| Action item |
Your task is to retype, exactly and only, the lines from the one containing "Task: Click the user profile avatar icon" to the final line of the entries, leaving out all pictures.

| Input data |
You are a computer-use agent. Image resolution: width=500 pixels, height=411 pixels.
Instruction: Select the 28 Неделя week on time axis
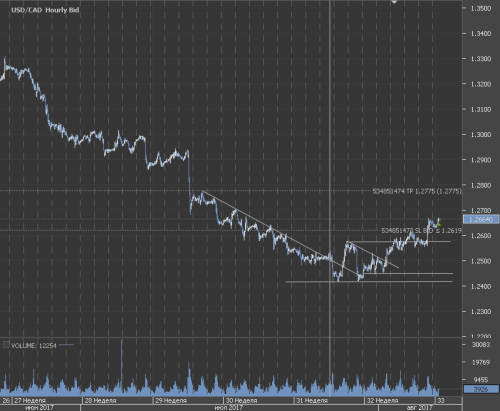100,400
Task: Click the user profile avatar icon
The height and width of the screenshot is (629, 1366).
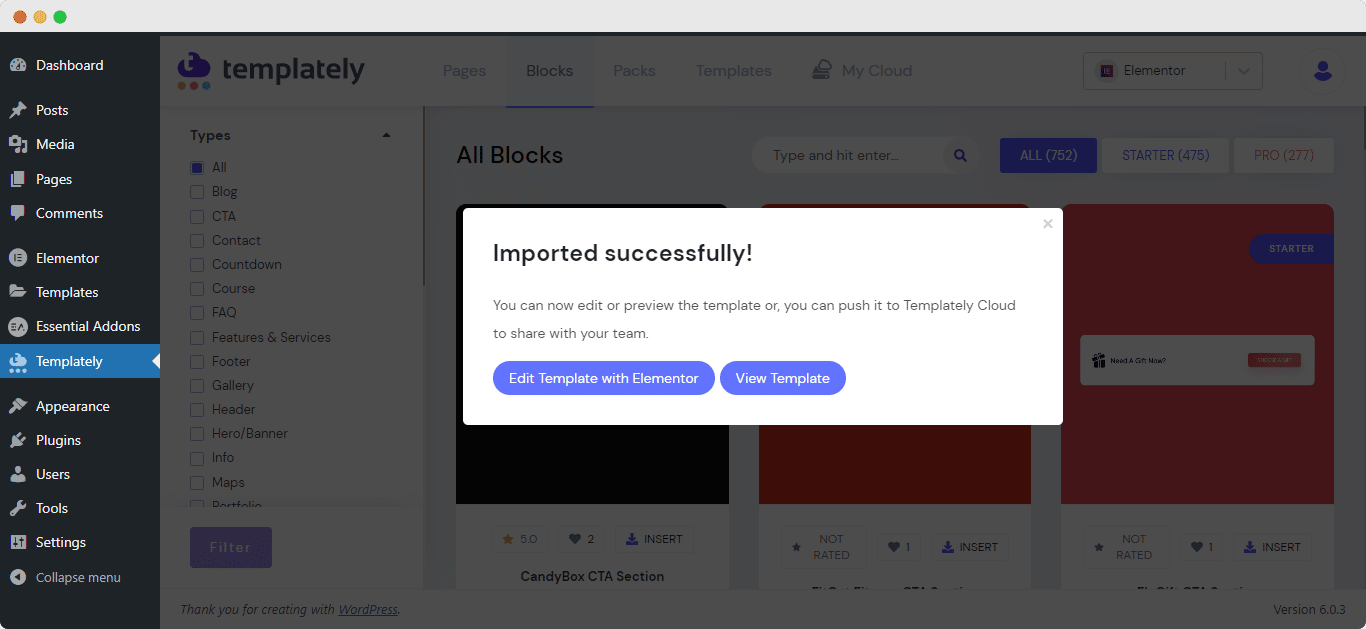Action: click(x=1322, y=71)
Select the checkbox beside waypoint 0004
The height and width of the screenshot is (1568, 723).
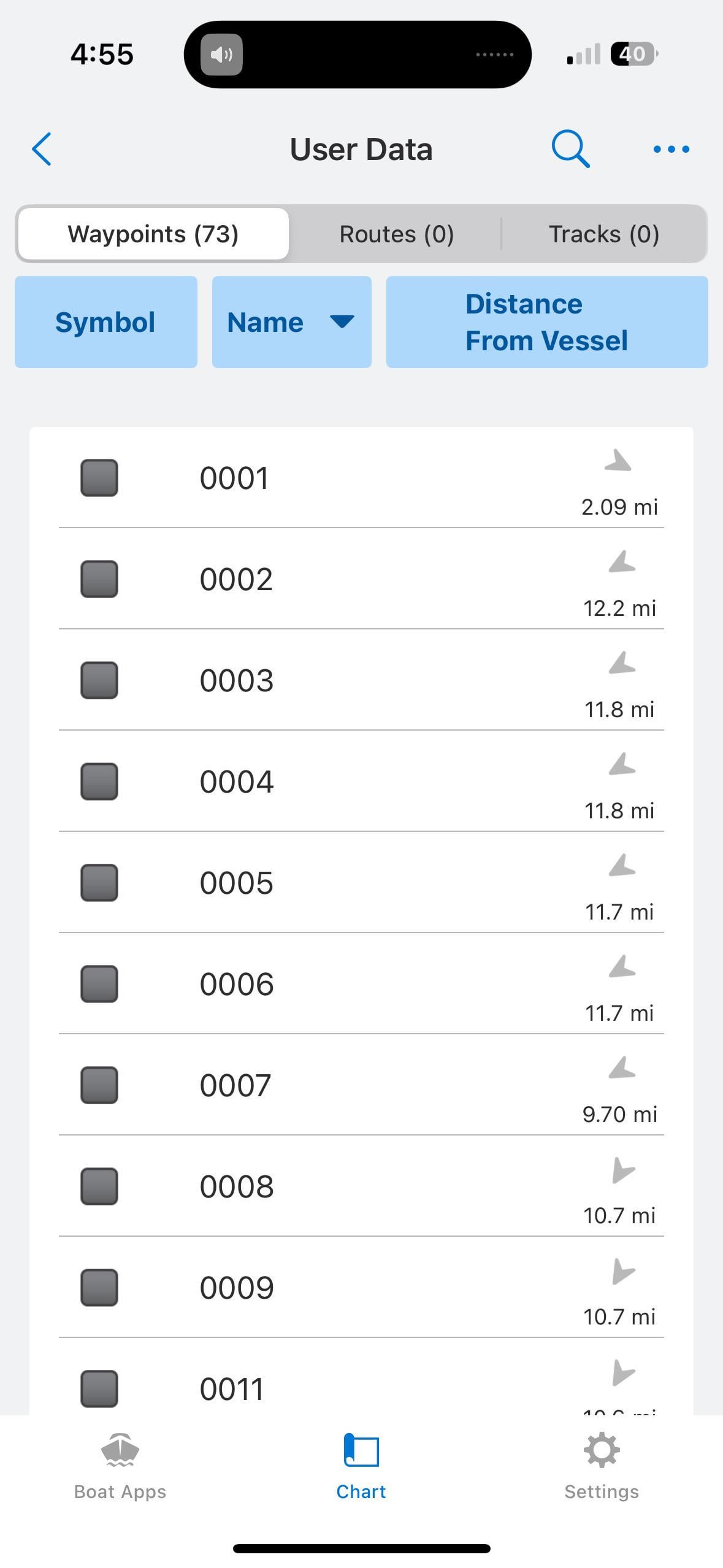pos(99,782)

| Your solution |
Task: Click the user profile avatar icon
The height and width of the screenshot is (629, 1366).
Action: click(x=1322, y=71)
Select the checkbox beside waypoint 0004
The height and width of the screenshot is (1568, 723).
pos(99,782)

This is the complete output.